Hmm I wouldnt quit. I also get deeply attached to women so the break up would probably kill me....
Fortunately Im married. My wife is a total square. Doesnt drink, smoke or drive fast. She's never once even hinted at telling me to quit it. In fact she drives me home from the bar. I have my shit together as well and she knows weed isnt dangorous or anything like that.

Her only rule is dont go to jail because she wont bail me out.

Ive dated girls when I was a heroin addict that wanted me to stop. I didnt dump them because I knew they were right. Like when my wife tells me to go exercise because im getting bitch tits. Thats not a dumpable offence...

What are her reasons for wanting you to quit? Is it illegal where you are? Does she have some "church" stuff hanging over her head? She allergic to it? She wants to go clubbing on weekend and you are to baked to go party? Seems like this is something you should be able to work through with sound reasoning if you really love her. 

Sounds to me like you are looking for a way out though.


----------



## ManWithTheHex (Apr 9, 2013)

ilikecheetoes said:


> (...)Seems like this is something you should be able to work through with sound reasoning if you really love her.
> 
> Sounds to me like you are looking for a way out though.

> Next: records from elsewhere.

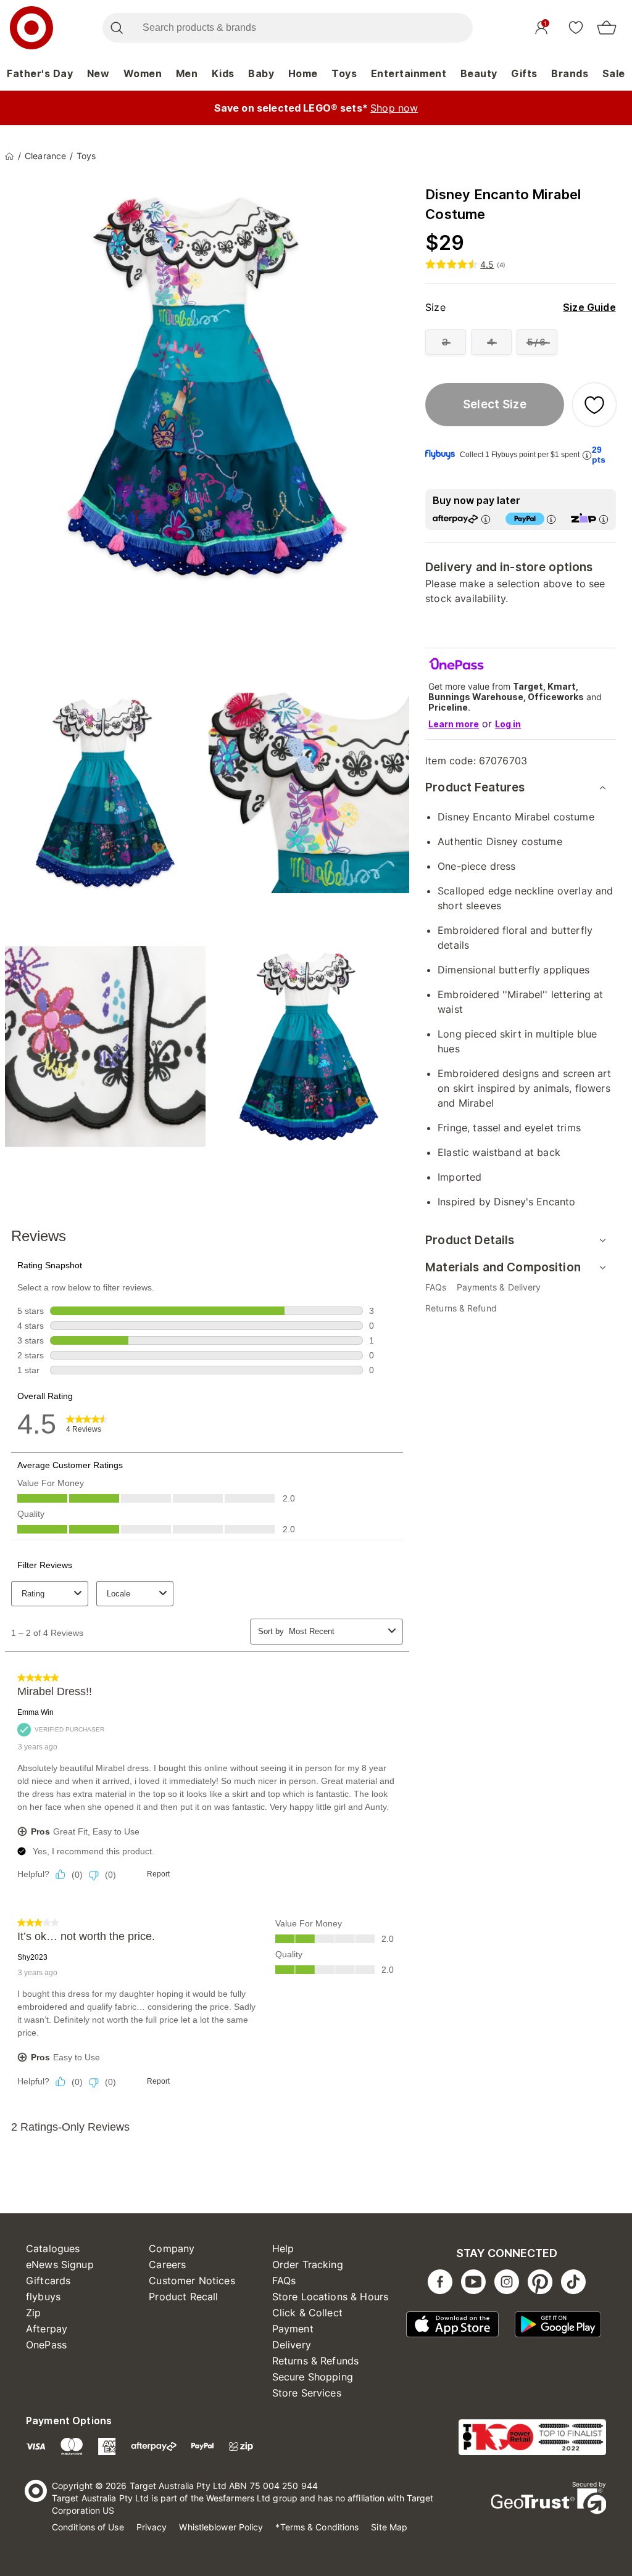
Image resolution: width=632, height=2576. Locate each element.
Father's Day (40, 73)
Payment (293, 2328)
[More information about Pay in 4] (551, 519)
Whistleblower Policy (221, 2527)
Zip (33, 2312)
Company (171, 2248)
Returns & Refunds (315, 2361)
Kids (223, 73)
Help (283, 2248)
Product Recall (183, 2296)
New (98, 73)
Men (187, 73)
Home (303, 73)
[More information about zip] (604, 519)
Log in (508, 724)
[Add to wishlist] (594, 404)
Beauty (478, 73)
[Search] (116, 28)
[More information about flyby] (587, 455)
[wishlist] (575, 27)
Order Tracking (307, 2264)
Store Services (306, 2393)
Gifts (524, 73)
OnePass (46, 2345)
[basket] (606, 28)
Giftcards (48, 2280)
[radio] (445, 342)
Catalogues (53, 2248)
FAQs (284, 2280)
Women (142, 73)
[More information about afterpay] (486, 519)
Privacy (151, 2527)
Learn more (453, 724)
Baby (261, 73)
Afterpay (46, 2328)
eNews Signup (60, 2264)
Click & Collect (307, 2312)
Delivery (291, 2345)
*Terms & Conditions (317, 2527)
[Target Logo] (31, 27)
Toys (344, 73)
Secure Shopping (312, 2377)
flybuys (43, 2296)
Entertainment (409, 73)
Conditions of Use (88, 2527)
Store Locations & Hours (330, 2296)
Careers (167, 2264)
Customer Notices (192, 2280)
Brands (569, 73)
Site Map (389, 2527)
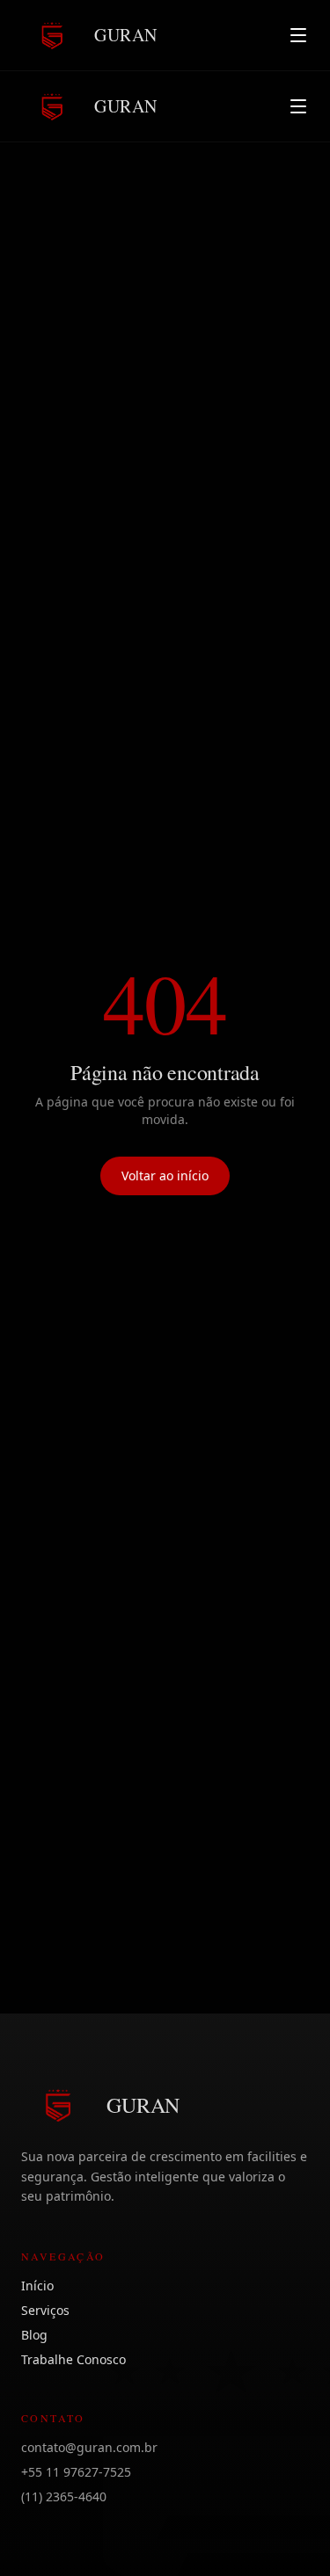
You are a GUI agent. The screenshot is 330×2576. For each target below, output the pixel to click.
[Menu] (298, 35)
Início (37, 2285)
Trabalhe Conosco (73, 2359)
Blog (34, 2334)
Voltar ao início (165, 1175)
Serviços (45, 2310)
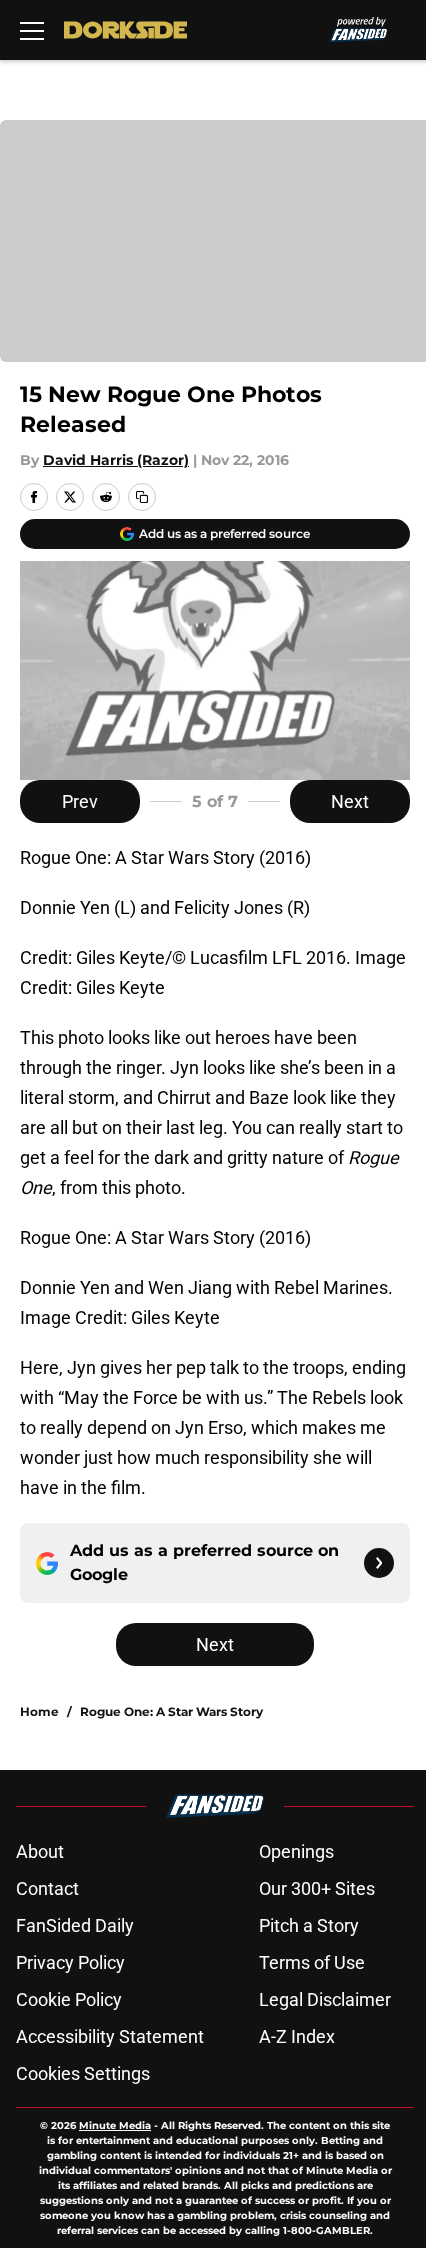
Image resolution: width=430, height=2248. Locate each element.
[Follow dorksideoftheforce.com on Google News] (379, 1563)
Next (350, 801)
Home (39, 1711)
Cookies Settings (83, 2073)
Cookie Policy (69, 1999)
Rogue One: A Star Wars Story (171, 1711)
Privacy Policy (70, 1962)
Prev (80, 801)
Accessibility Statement (110, 2036)
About (40, 1851)
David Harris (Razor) (116, 460)
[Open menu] (32, 30)
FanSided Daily (75, 1925)
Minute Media (115, 2125)
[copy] (142, 497)
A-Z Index (297, 2036)
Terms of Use (312, 1962)
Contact (47, 1888)
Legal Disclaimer (325, 1999)
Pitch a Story (309, 1925)
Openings (296, 1851)
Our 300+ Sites (317, 1888)
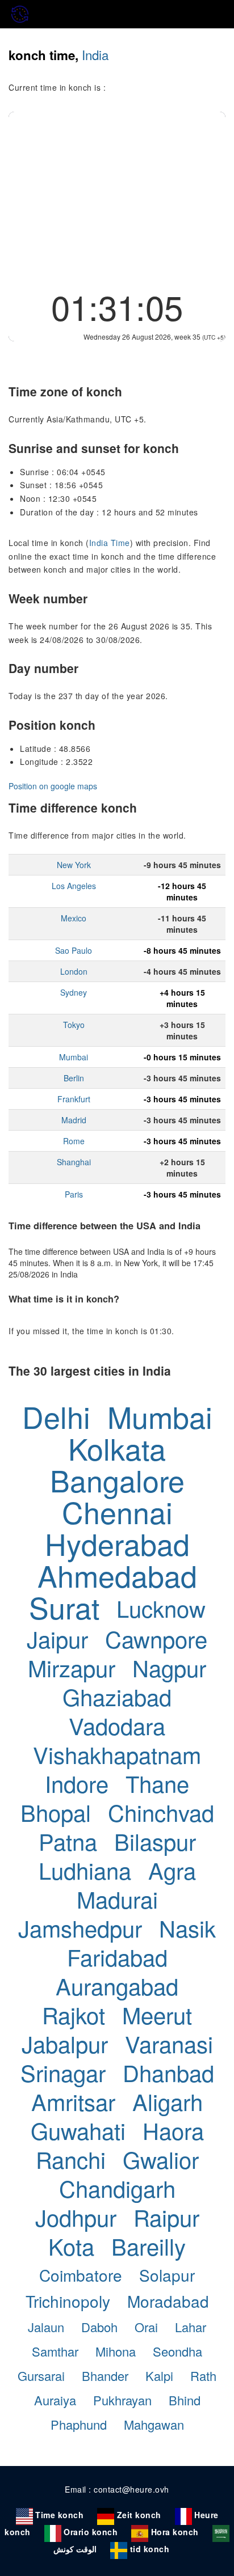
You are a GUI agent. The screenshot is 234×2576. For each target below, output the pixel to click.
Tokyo (74, 1024)
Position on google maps (53, 786)
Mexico (73, 918)
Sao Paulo (73, 950)
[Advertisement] (117, 196)
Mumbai (73, 1057)
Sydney (73, 992)
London (73, 971)
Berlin (74, 1078)
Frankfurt (73, 1099)
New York (74, 864)
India (95, 54)
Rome (74, 1141)
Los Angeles (74, 885)
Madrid (73, 1120)
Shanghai (74, 1162)
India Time (109, 542)
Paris (74, 1194)
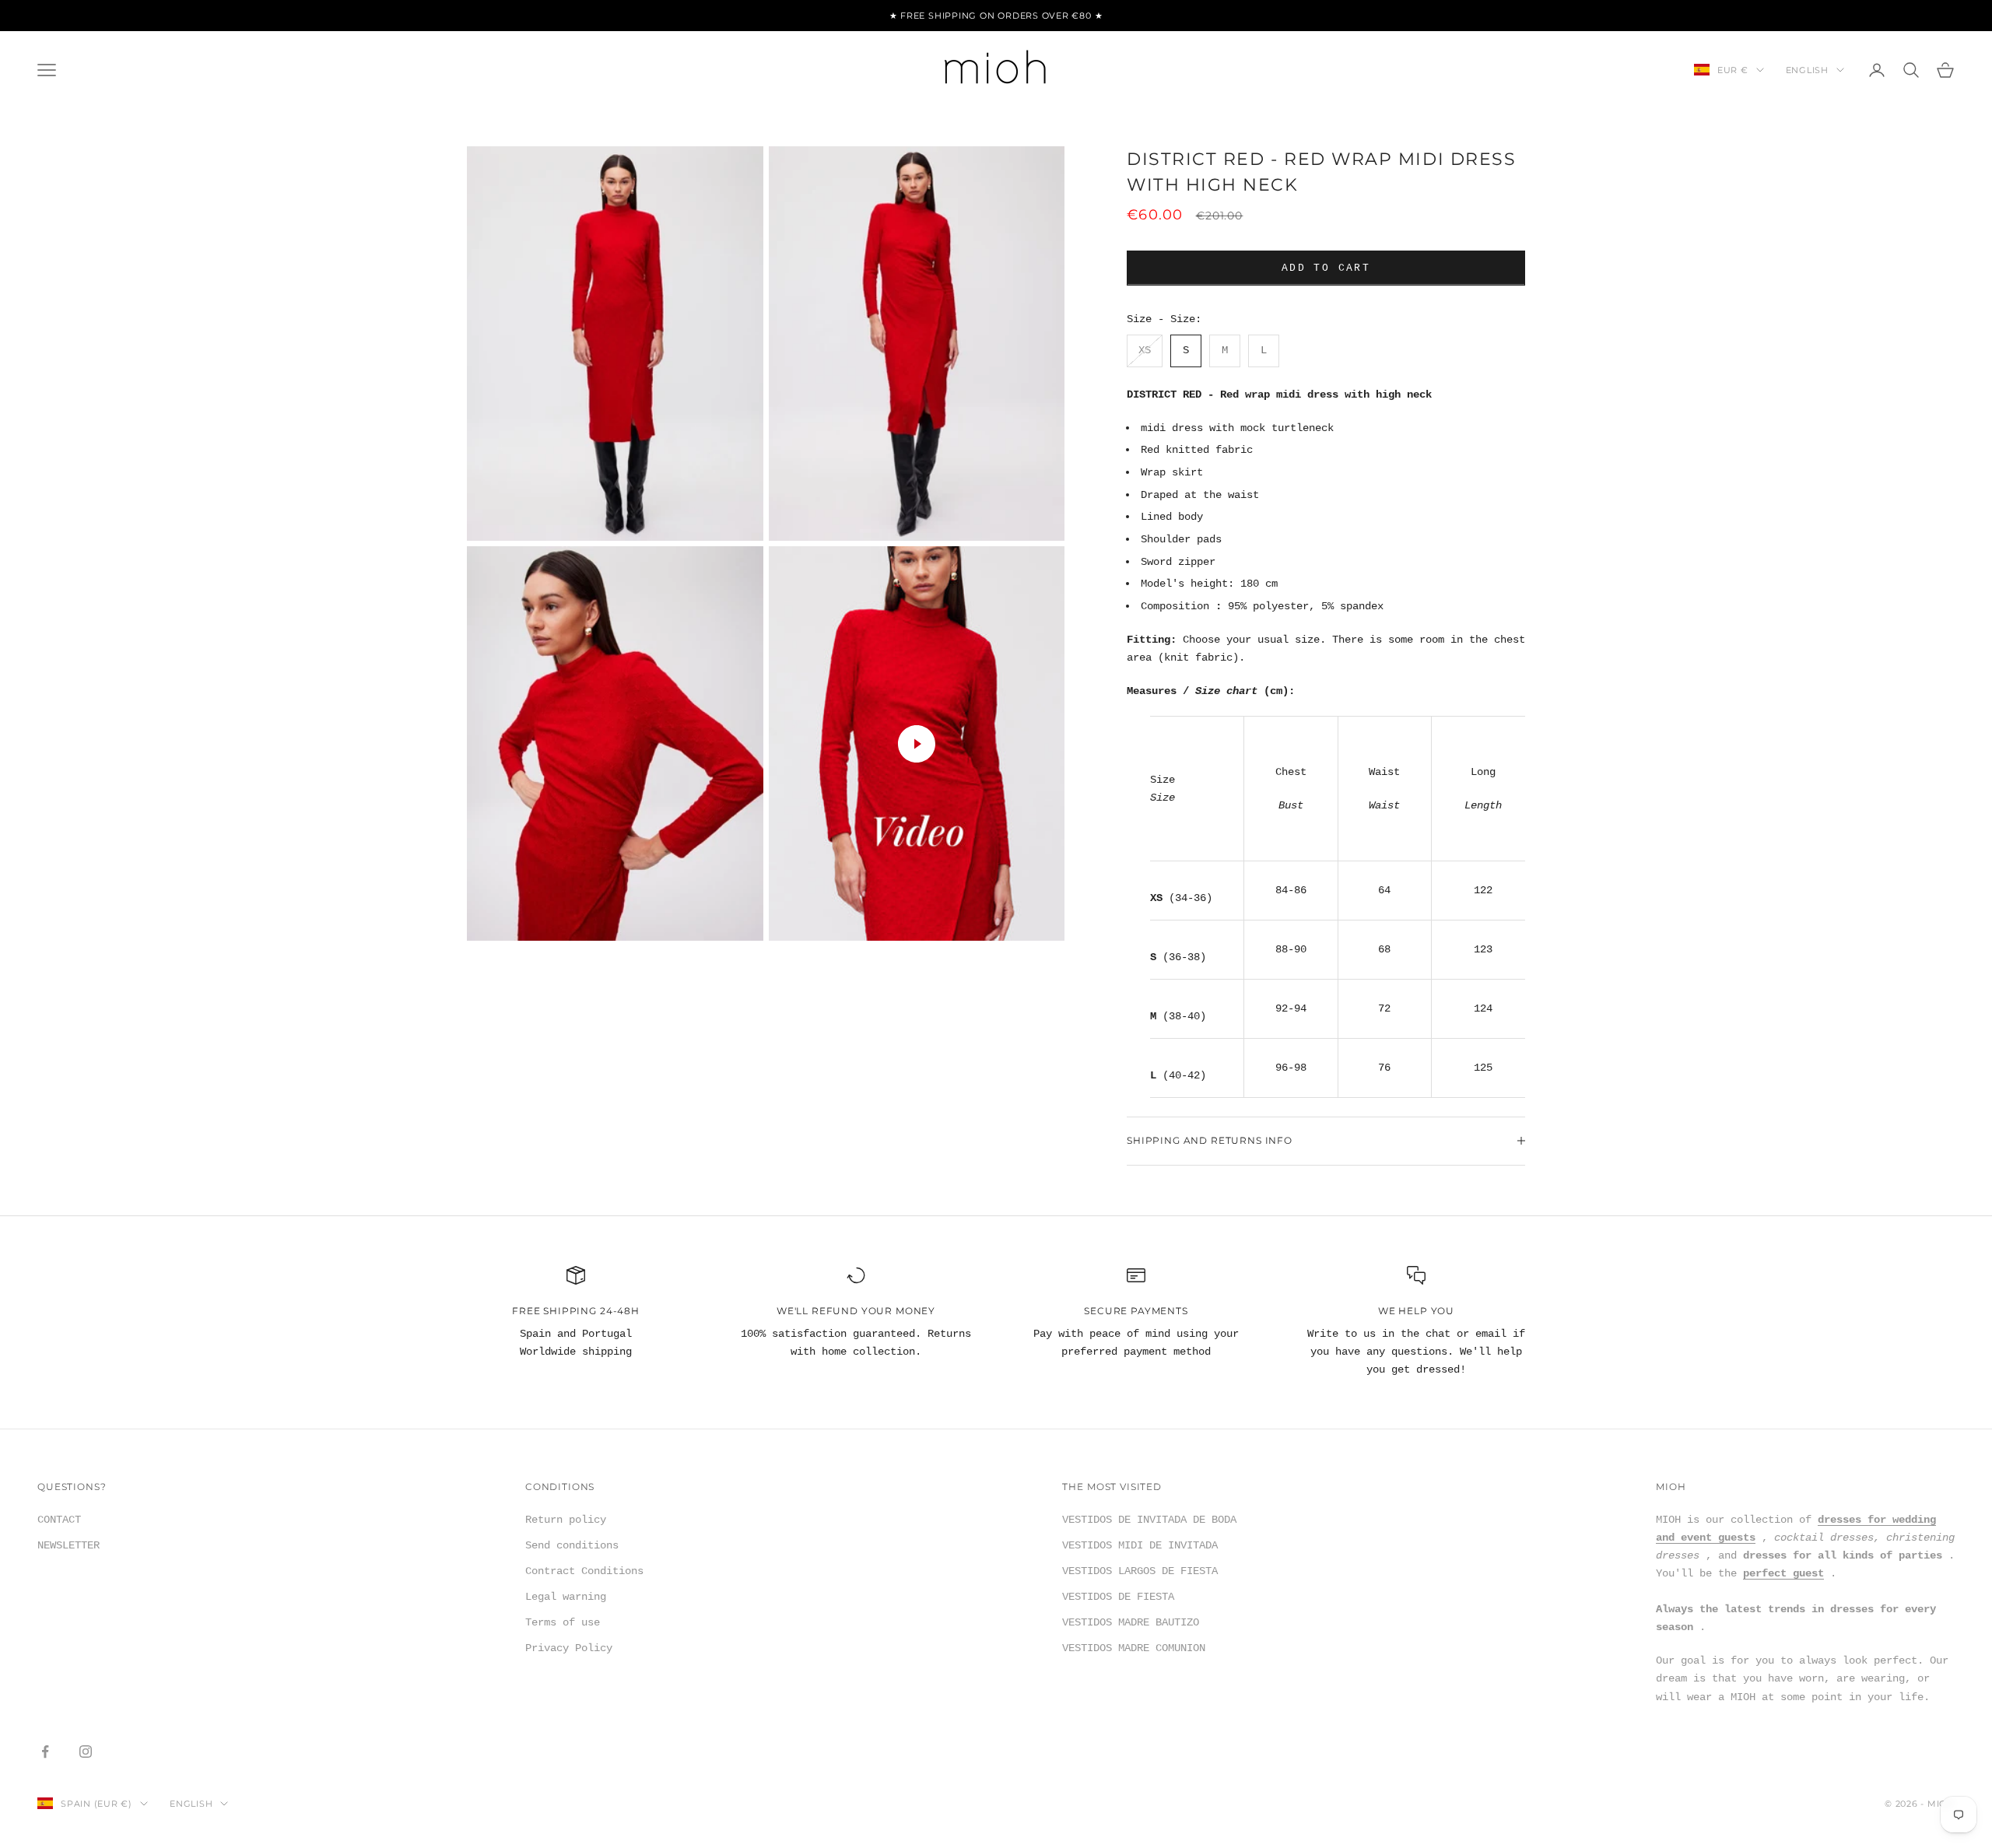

She gave him an ultimatum: her or the weed, in case you missed that.


----------



## ilikecheetoes (Apr 9, 2013)

No I got that.
Whats her reason? I missed that part. The reason is important. Girls told me its me or the heroin. Because heroin will kill you, get you arrested, make you steal shit etc etc. Those are valid reasons for an ultimatum.

Maybe she has some bad information about weed or some other reason why weed is a deal breaker for her.


----------



## LadyZandra (Apr 9, 2013)

From both a Woman's point of view and that of a retired Counselor:
If you really are a "doctor" (of what subject?) you know that anyone that says "Give this up or I leave" is not the right person for you, and this is just the beginning of the things she will try to control and change about you.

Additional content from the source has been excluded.